Figure 3

TP53 ARG72PRO modulates DNA methylation in WNA HCC. (A) Hierarchical clustering and corresponding heatmap of the methylation status at 10 loci in 45 WNA HCCs. Clustering was obtained using a 1-rank correlation distance calculation and an average linkage on DChip software. Squares indicate the presence of a somatic change or a pathogenic variant in the corresponding samples.

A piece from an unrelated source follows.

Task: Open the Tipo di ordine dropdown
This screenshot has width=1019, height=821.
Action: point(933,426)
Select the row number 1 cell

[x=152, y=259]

TP53 somatic mutation (p = 0.017), LOH at chromosome 17p (p = 0.0094) and chromosome instability (p = 0.067) are associated with the high methylation index cluster whereas Pro/Pro at codon 72 of TP53 is significantly associated (p = 0.048) with a medium or low methylation index. (B) In WNA HCC, methylation of LINE elements correlates significantly with the presence of other somatic changes as point mutations (in TP53, CTNNB1 and AXIN1) or allelic loss at chromosome 17p where is mapping TP53. (C) Distribution of the Fractional Allelic Loss (FAL) according to the methylation status of RASSF1. mRASSF1, methylated or hemimethylated locus; uRASSF1, unmethylated locus. FAL was assessed on 6 chromosomes (1p, 4q, 6q, 8p, 9p, and 17p). LOH, loss of heterozygosity. (D) Distribution of the methylation index according to the genotype at codon 72 of p53. Methylation index is calculated as the methylated fraction at 9 loci (SOCS1, RASSF1, RIZ1, GSTP1, TNFRSF10C, miR203, NRG1, CLU and TERT).